SUPPLIED INFORMATION section start
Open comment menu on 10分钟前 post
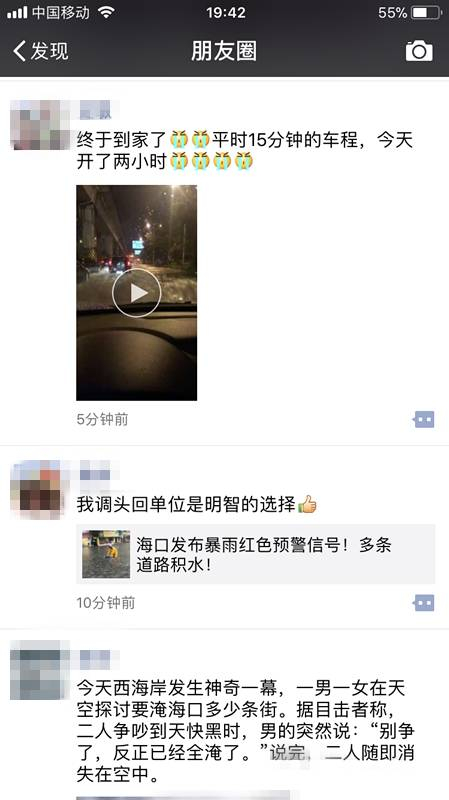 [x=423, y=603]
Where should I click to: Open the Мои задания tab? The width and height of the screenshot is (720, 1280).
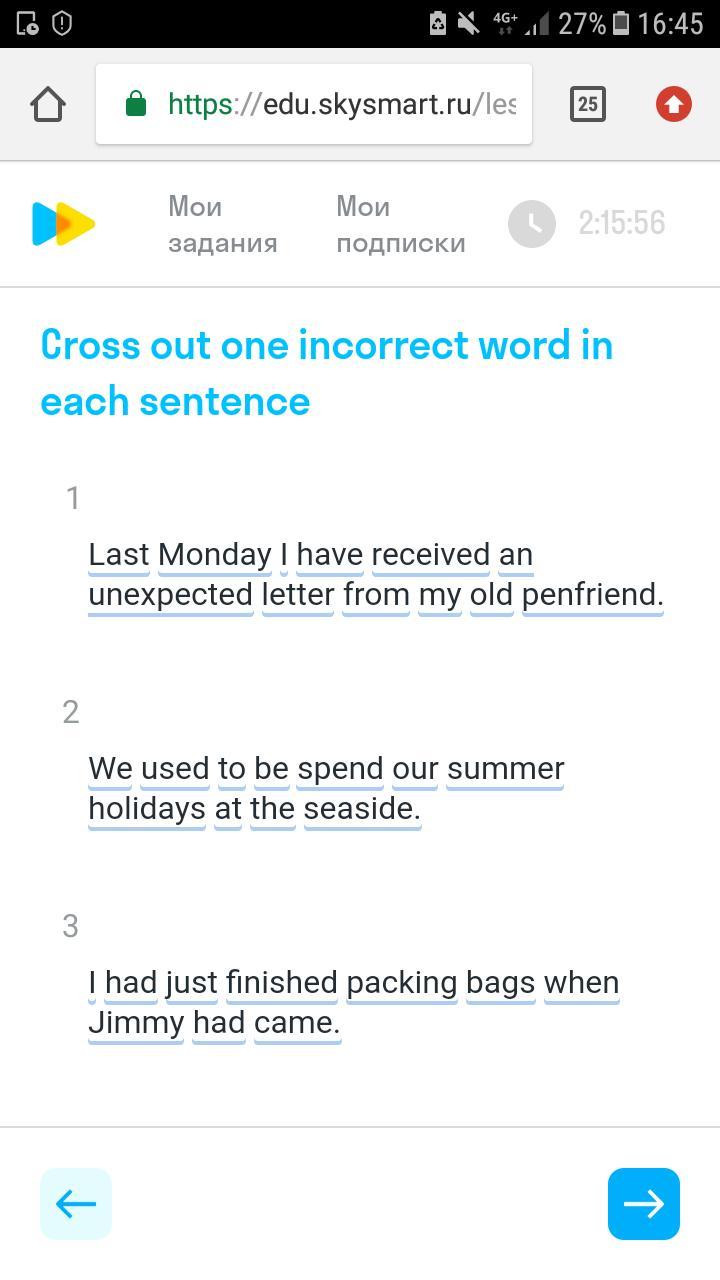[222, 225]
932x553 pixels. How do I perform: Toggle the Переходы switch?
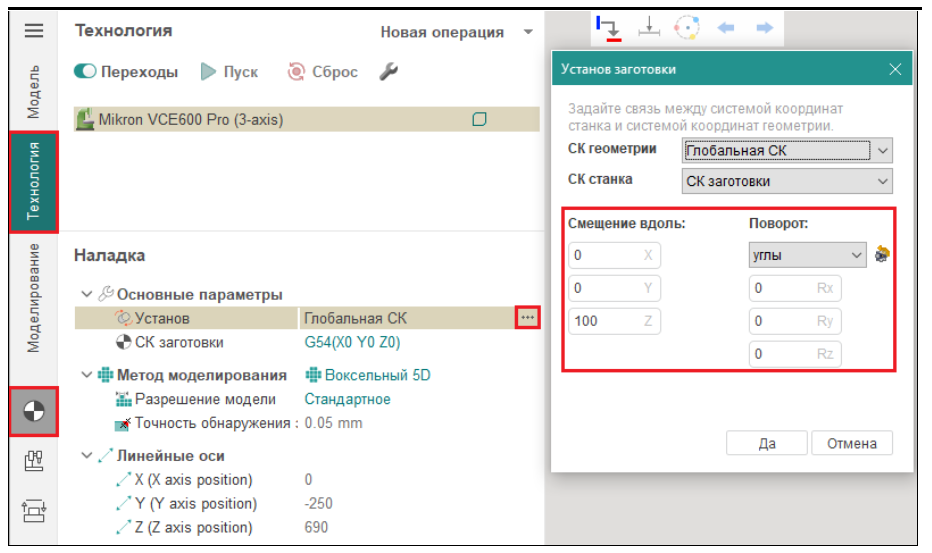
SUPPLIED INFORMATION section end
• ASSIGNMENT
Omit all pictures while transcribing the entries verbatim.

• EXPECTED OUTPUT
Open comment menu on 10分钟前 post
 [x=423, y=603]
Where should I click to: Open the Мои задания tab? The width and height of the screenshot is (720, 1280).
[222, 225]
932x553 pixels. How do I perform: Toggle the Переходы switch?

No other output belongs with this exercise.